[Saved data entries]

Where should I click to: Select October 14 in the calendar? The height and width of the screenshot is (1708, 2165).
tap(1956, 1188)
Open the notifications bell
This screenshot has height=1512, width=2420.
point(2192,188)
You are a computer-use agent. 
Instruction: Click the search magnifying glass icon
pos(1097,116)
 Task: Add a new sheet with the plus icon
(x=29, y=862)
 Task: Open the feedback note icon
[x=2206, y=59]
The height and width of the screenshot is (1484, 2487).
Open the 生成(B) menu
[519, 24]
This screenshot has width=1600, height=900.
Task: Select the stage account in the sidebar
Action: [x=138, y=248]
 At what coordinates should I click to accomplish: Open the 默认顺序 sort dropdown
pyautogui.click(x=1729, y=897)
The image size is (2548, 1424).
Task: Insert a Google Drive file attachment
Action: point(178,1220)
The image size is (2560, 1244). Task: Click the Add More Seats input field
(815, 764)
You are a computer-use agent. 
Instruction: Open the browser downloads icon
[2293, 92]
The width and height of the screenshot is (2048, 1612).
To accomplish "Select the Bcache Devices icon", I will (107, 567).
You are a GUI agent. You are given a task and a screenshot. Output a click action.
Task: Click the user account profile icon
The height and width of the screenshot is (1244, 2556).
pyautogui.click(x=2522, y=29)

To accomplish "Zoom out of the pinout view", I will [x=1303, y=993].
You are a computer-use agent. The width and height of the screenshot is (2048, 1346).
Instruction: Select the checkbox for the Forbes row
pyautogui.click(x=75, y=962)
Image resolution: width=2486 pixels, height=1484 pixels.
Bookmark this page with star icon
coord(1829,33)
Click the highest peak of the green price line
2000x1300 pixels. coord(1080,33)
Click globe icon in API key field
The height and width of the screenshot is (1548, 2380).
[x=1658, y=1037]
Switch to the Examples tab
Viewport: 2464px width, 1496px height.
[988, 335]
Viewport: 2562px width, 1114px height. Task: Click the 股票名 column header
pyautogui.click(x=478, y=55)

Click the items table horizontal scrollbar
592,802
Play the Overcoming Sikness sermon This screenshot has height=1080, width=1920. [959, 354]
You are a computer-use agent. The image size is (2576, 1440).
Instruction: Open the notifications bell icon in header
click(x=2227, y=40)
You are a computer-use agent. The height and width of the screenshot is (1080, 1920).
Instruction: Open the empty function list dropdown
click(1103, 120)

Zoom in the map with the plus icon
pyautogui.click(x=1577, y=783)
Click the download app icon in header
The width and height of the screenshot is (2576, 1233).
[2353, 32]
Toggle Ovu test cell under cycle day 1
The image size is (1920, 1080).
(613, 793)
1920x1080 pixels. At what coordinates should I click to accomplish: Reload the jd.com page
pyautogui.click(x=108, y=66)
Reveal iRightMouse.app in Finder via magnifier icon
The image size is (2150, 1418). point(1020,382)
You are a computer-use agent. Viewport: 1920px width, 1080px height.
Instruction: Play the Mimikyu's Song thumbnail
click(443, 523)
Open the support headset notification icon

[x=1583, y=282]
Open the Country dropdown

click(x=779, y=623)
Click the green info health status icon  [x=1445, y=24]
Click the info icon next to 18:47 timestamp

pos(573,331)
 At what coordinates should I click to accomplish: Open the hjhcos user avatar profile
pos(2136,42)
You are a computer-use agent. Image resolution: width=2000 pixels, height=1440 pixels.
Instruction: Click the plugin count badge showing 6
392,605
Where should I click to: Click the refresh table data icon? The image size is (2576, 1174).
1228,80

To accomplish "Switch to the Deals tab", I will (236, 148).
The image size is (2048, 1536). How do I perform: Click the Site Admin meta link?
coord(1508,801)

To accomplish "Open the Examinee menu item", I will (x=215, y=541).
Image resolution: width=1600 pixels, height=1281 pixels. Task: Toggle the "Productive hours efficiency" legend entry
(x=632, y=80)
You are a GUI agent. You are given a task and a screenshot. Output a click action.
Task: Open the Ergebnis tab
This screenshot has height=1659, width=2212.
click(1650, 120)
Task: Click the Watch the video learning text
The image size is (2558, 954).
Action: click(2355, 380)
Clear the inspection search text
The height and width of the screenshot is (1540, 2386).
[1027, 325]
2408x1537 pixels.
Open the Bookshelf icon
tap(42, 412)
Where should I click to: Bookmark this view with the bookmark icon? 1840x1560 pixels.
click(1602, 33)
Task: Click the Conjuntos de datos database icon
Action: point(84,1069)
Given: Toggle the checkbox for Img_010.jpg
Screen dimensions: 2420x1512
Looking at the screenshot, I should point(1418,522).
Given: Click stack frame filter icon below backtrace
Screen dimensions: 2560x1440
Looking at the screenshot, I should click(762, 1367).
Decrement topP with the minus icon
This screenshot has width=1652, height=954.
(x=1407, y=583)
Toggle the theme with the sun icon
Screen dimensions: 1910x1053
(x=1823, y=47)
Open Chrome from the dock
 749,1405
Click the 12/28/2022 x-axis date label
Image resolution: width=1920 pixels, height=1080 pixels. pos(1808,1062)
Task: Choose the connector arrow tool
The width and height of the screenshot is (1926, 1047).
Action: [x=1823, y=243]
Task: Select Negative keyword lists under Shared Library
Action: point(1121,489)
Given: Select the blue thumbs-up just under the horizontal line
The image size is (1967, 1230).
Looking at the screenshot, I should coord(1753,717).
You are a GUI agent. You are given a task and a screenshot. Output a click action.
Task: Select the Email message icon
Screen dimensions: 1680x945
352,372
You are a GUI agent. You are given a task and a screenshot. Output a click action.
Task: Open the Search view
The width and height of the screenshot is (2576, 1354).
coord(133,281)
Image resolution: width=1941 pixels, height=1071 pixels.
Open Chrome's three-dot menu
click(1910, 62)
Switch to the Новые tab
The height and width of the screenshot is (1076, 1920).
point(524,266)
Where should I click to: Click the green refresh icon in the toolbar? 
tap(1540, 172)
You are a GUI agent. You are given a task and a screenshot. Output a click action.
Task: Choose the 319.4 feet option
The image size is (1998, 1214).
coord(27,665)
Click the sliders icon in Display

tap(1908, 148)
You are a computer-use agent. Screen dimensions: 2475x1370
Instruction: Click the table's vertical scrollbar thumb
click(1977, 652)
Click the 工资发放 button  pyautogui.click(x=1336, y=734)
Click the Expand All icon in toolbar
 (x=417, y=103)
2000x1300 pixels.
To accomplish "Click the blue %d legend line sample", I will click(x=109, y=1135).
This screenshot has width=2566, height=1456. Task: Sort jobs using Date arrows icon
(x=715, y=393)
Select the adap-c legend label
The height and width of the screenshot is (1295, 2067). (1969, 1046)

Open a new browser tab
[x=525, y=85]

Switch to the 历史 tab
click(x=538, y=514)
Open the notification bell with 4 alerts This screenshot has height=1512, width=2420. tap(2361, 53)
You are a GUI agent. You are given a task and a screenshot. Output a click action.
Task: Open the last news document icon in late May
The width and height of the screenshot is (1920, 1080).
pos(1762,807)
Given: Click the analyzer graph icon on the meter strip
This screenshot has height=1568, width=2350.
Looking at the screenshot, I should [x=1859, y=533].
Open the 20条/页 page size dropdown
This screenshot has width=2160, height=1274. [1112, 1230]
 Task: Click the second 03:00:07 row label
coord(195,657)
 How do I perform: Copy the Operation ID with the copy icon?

Instructions to follow:
After the last line, print all the entries once again, unchanged.

Answer box:
Where should I click to: Select October 14 in the calendar? The height and width of the screenshot is (1708, 2165).
tap(1956, 1188)
Open the notifications bell
This screenshot has height=1512, width=2420.
point(2192,188)
You are a computer-use agent. 
Instruction: Click the search magnifying glass icon
pos(1097,116)
 Task: Add a new sheet with the plus icon
(x=29, y=862)
 Task: Open the feedback note icon
[x=2206, y=59]
The height and width of the screenshot is (1484, 2487).
Open the 生成(B) menu
[519, 24]
This screenshot has width=1600, height=900.
Task: Select the stage account in the sidebar
Action: [x=138, y=248]
 At what coordinates should I click to accomplish: Open the 默认顺序 sort dropdown
pyautogui.click(x=1729, y=897)
The image size is (2548, 1424).
Task: Insert a Google Drive file attachment
Action: point(178,1220)
The image size is (2560, 1244). Task: Click the Add More Seats input field
(815, 764)
You are a computer-use agent. 
Instruction: Open the browser downloads icon
[2293, 92]
The width and height of the screenshot is (2048, 1612).
To accomplish "Select the Bcache Devices icon", I will (107, 567).
You are a GUI agent. You are given a task and a screenshot. Output a click action.
Task: Click the user account profile icon
The height and width of the screenshot is (1244, 2556).
pyautogui.click(x=2522, y=29)

To accomplish "Zoom out of the pinout view", I will [x=1303, y=993].
You are a computer-use agent. The width and height of the screenshot is (2048, 1346).
Instruction: Select the checkbox for the Forbes row
pyautogui.click(x=75, y=962)
Image resolution: width=2486 pixels, height=1484 pixels.
Bookmark this page with star icon
coord(1829,33)
Click the highest peak of the green price line
2000x1300 pixels. coord(1080,33)
Click globe icon in API key field
The height and width of the screenshot is (1548, 2380).
[x=1658, y=1037]
Switch to the Examples tab
Viewport: 2464px width, 1496px height.
[988, 335]
Viewport: 2562px width, 1114px height. Task: Click the 股票名 column header
pyautogui.click(x=478, y=55)

Click the items table horizontal scrollbar
592,802
Play the Overcoming Sikness sermon This screenshot has height=1080, width=1920. [959, 354]
You are a computer-use agent. The image size is (2576, 1440).
Instruction: Open the notifications bell icon in header
click(x=2227, y=40)
You are a computer-use agent. The height and width of the screenshot is (1080, 1920).
Instruction: Open the empty function list dropdown
click(1103, 120)

Zoom in the map with the plus icon
pyautogui.click(x=1577, y=783)
Click the download app icon in header
The width and height of the screenshot is (2576, 1233).
[2353, 32]
Toggle Ovu test cell under cycle day 1
The image size is (1920, 1080).
(613, 793)
1920x1080 pixels. At what coordinates should I click to accomplish: Reload the jd.com page
pyautogui.click(x=108, y=66)
Reveal iRightMouse.app in Finder via magnifier icon
The image size is (2150, 1418). point(1020,382)
You are a computer-use agent. Viewport: 1920px width, 1080px height.
Instruction: Play the Mimikyu's Song thumbnail
click(443, 523)
Open the support headset notification icon

[x=1583, y=282]
Open the Country dropdown

click(x=779, y=623)
Click the green info health status icon  [x=1445, y=24]
Click the info icon next to 18:47 timestamp

pos(573,331)
 At what coordinates should I click to accomplish: Open the hjhcos user avatar profile
pos(2136,42)
You are a computer-use agent. Image resolution: width=2000 pixels, height=1440 pixels.
Instruction: Click the plugin count badge showing 6
392,605
Where should I click to: Click the refresh table data icon? The image size is (2576, 1174).
1228,80

To accomplish "Switch to the Deals tab", I will (236, 148).
The image size is (2048, 1536). How do I perform: Click the Site Admin meta link?
coord(1508,801)

To accomplish "Open the Examinee menu item", I will (x=215, y=541).
Image resolution: width=1600 pixels, height=1281 pixels. Task: Toggle the "Productive hours efficiency" legend entry
(x=632, y=80)
You are a GUI agent. You are given a task and a screenshot. Output a click action.
Task: Open the Ergebnis tab
This screenshot has height=1659, width=2212.
click(1650, 120)
Task: Click the Watch the video learning text
The image size is (2558, 954).
Action: click(2355, 380)
Clear the inspection search text
The height and width of the screenshot is (1540, 2386).
[1027, 325]
2408x1537 pixels.
Open the Bookshelf icon
tap(42, 412)
Where should I click to: Bookmark this view with the bookmark icon? 1840x1560 pixels.
click(1602, 33)
Task: Click the Conjuntos de datos database icon
Action: point(84,1069)
Given: Toggle the checkbox for Img_010.jpg
Screen dimensions: 2420x1512
Looking at the screenshot, I should point(1418,522).
Given: Click stack frame filter icon below backtrace
Screen dimensions: 2560x1440
Looking at the screenshot, I should click(762, 1367).
Decrement topP with the minus icon
This screenshot has width=1652, height=954.
(x=1407, y=583)
Toggle the theme with the sun icon
Screen dimensions: 1910x1053
(x=1823, y=47)
Open Chrome from the dock
 749,1405
Click the 12/28/2022 x-axis date label
Image resolution: width=1920 pixels, height=1080 pixels. pos(1808,1062)
Task: Choose the connector arrow tool
The width and height of the screenshot is (1926, 1047).
Action: [x=1823, y=243]
Task: Select Negative keyword lists under Shared Library
Action: point(1121,489)
Given: Select the blue thumbs-up just under the horizontal line
The image size is (1967, 1230).
Looking at the screenshot, I should coord(1753,717).
You are a GUI agent. You are given a task and a screenshot. Output a click action.
Task: Select the Email message icon
Screen dimensions: 1680x945
352,372
You are a GUI agent. You are given a task and a screenshot. Output a click action.
Task: Open the Search view
The width and height of the screenshot is (2576, 1354).
coord(133,281)
Image resolution: width=1941 pixels, height=1071 pixels.
Open Chrome's three-dot menu
click(1910, 62)
Switch to the Новые tab
The height and width of the screenshot is (1076, 1920).
point(524,266)
Where should I click to: Click the green refresh icon in the toolbar? 
tap(1540, 172)
You are a GUI agent. You are given a task and a screenshot. Output a click action.
Task: Choose the 319.4 feet option
The image size is (1998, 1214).
coord(27,665)
Click the sliders icon in Display

tap(1908, 148)
You are a computer-use agent. Screen dimensions: 2475x1370
Instruction: Click the table's vertical scrollbar thumb
click(1977, 652)
Click the 工资发放 button  pyautogui.click(x=1336, y=734)
Click the Expand All icon in toolbar
 (x=417, y=103)
2000x1300 pixels.
To accomplish "Click the blue %d legend line sample", I will click(x=109, y=1135).
This screenshot has width=2566, height=1456. Task: Sort jobs using Date arrows icon
(x=715, y=393)
Select the adap-c legend label
The height and width of the screenshot is (1295, 2067). (1969, 1046)

Open a new browser tab
[x=525, y=85]

Switch to the 历史 tab
click(x=538, y=514)
Open the notification bell with 4 alerts This screenshot has height=1512, width=2420. tap(2361, 53)
You are a GUI agent. You are given a task and a screenshot. Output a click action.
Task: Open the last news document icon in late May
The width and height of the screenshot is (1920, 1080).
pos(1762,807)
Given: Click the analyzer graph icon on the meter strip
This screenshot has height=1568, width=2350.
Looking at the screenshot, I should [x=1859, y=533].
Open the 20条/页 page size dropdown
This screenshot has width=2160, height=1274. [1112, 1230]
 Task: Click the second 03:00:07 row label
coord(195,657)
 How do I perform: Copy the Operation ID with the copy icon?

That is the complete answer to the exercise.